Hundreds held in prison for over two years despite not being convicted

Concerns are mounting over the numbers potentially worsening

Published

Official figures reveal more than 500 people have been held in prison for two years despite not being convicted of an offence.

Court delays have seen people remanded in jail who remain unconvicted or sentenced rise to a 14-year high.

Figures reveal 533 prisoners who have not been convicted of an offence have been held for more than two years.
Figures reveal 533 prisoners who have not been convicted of an offence have been held for more than two years.

The figures show a total of 1,777 have been held for longer than a year, and 533 for more than two years.

One of the individuals in question has been charged with drugs supply and a firearms offence, and has been awaiting trial for four years and three months.

HM chief inspector of prisons Charlie Taylor has issued a warning after the emergence of the figures, saying many could be released as soon as they are sentenced due to already serving a significant amount of time behind bars.

He said they may be able to walk free without having any effective rehabilitation or education as remand prisoners are not often afforded the same access to facilities that normal prisoners are.

“They will have in effect served their sentence before they even come to court, and will certainly walk free in prison having spent two years without getting any education without getting any support,” he told The Telegraph.

The situation could worsen as the court case backlog increases.
The situation could worsen as the court case backlog increases.

“People who are either unconvicted or who are released on time served, of which a fair proportion are, they have no support and the danger is that they’ll just get swept back into crime again.

“The concern is that when you’re in remand, you’re not obliged to work or go to education, that often those services are not provided for remand prisoners to the same level that they are for sentenced prisoners.

“There are also things like losing contact with family that help to stop people from reoffending, like having children, having a partner.
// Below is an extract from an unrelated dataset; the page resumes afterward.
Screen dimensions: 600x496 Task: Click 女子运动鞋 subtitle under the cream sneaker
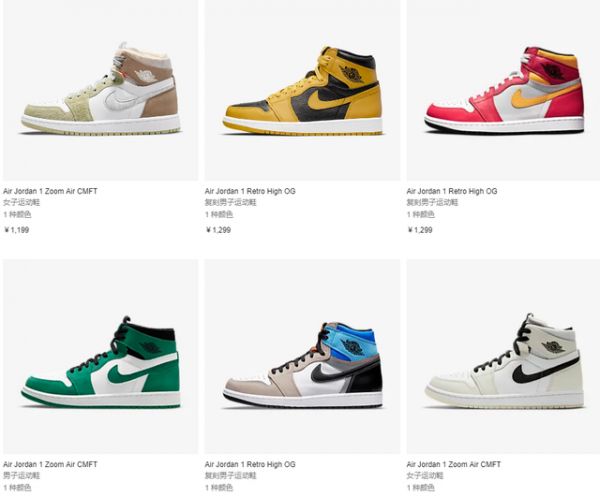[425, 476]
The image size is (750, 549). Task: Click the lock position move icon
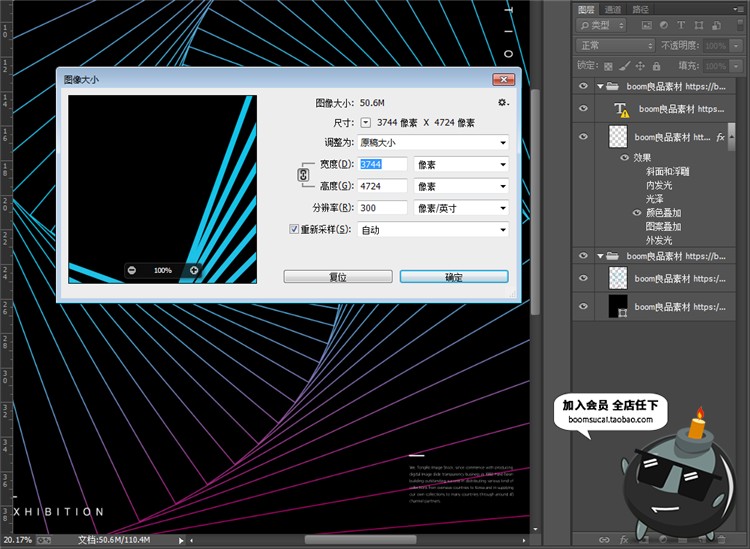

If relationships break down as a result of that, then then that becomes concerning.

“And for the process of justice, victims of crime don’t get any sense that their case has really been dealt with and witnesses may just fade away and they’re not available.”

Concern remains over the court case backlog as talks between the Ministry of Justice and the Criminal Bar Association continue over pay.

The number of remand prisoners rose dramatically during the Covid pandemic from less than 10,000 in 2019 as trials were stopped to prevent the spread of the virus.